**QUOTED TEXT:**
Unleashing Grassroots Entrepreneurship
Through Collaborative Institutional Ecosystems 
 

India is among the youngest countries in the world, with 67% of its population of 1400 million in the working age group. By 2030, another 100 million people are expected to seek gainful employment in the country [1]. Thus, India is witnessing one of the highest demographic dividends in the world and has an unprecedented opportunity to develop and grow economically, as reflected in the annual GDP increase from 6% to 8% between 2010 and 2020. And yet, India’s rapid and consistent economic growth has failed to translate into job opportunities for its 48 million unemployed citizens [2], making jobless growth one of the most pressing concerns for the country. Over and above that, tens of millions more are caught in a web of disguised unemployment, underemployment, or tenuous and undignified work.

Over the years, grassroots entrepreneurship has emerged as a response to the rapidly changing paradigm of employment in India and an avenue for local, opportunity-driven, and dignified employment, especially for women and youth who have been the most vulnerable to the changes in the macroeconomy shocks. The evolution of these enterprises has, however, been constrained by a complex set of challenges, which includes access to critical resources and gender and societal barriers, among many other factors that hinder the growth of entrepreneurship.

**BRIEF:**
Could you repeat the passage from the text on grassroots entrepreneurship word for word, beginning at the words that contain "India is among" and stopping after "and undignified work."? The lines that come next have no connection to the text about grassroots entrepreneurship in India.

**Items from a data source:**
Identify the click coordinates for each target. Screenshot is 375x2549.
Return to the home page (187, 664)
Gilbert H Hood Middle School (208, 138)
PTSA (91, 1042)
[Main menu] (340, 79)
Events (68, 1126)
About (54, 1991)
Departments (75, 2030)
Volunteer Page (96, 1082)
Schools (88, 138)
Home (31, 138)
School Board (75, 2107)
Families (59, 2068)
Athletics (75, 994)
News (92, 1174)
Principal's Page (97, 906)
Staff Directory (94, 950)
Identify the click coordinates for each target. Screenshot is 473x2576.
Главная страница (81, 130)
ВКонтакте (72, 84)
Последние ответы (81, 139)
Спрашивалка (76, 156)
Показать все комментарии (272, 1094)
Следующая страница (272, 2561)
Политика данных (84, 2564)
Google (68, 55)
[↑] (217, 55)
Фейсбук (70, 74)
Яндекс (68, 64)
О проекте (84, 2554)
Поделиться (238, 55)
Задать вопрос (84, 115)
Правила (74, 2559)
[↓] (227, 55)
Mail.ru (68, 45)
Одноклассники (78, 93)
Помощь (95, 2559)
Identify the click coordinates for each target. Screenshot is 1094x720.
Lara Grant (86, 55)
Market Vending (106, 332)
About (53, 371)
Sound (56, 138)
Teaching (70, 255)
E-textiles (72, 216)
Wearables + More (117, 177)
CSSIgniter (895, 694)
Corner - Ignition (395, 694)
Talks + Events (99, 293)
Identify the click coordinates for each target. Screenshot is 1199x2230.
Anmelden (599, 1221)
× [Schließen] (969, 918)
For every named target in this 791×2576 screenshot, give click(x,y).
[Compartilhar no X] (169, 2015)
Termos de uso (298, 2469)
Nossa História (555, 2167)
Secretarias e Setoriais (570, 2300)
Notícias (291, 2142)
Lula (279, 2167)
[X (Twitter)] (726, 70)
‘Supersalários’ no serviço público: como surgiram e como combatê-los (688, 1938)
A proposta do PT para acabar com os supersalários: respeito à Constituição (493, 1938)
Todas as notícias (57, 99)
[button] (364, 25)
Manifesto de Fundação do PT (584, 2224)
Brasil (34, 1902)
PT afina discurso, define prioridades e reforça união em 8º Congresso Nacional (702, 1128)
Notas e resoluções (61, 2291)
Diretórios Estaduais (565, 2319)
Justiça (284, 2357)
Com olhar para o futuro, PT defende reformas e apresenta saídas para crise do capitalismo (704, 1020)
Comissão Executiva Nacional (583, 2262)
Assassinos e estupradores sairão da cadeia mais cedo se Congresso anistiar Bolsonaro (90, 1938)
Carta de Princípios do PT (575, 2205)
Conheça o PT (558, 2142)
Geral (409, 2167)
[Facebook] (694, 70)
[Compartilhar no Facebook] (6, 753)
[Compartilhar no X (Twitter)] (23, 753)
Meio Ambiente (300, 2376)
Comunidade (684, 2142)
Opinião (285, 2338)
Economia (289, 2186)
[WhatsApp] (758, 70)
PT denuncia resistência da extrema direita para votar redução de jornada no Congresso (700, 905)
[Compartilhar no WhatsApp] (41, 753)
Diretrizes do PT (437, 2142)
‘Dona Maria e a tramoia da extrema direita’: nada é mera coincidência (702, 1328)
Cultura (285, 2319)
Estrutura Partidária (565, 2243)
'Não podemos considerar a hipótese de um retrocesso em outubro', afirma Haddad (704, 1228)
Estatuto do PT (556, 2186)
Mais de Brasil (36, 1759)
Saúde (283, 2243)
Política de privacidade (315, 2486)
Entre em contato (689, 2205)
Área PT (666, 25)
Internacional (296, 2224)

**OUTPUT:**
India is among the youngest countries in the world, with 67% of its population of 1400 million in the working age group. By 2030, another 100 million people are expected to seek gainful employment in the country [1]. Thus, India is witnessing one of the highest demographic dividends in the world and has an unprecedented opportunity to develop and grow economically, as reflected in the annual GDP increase from 6% to 8% between 2010 and 2020. And yet, India’s rapid and consistent economic growth has failed to translate into job opportunities for its 48 million unemployed citizens [2], making jobless growth one of the most pressing concerns for the country. Over and above that, tens of millions more are caught in a web of disguised unemployment, underemployment, or tenuous and undignified work.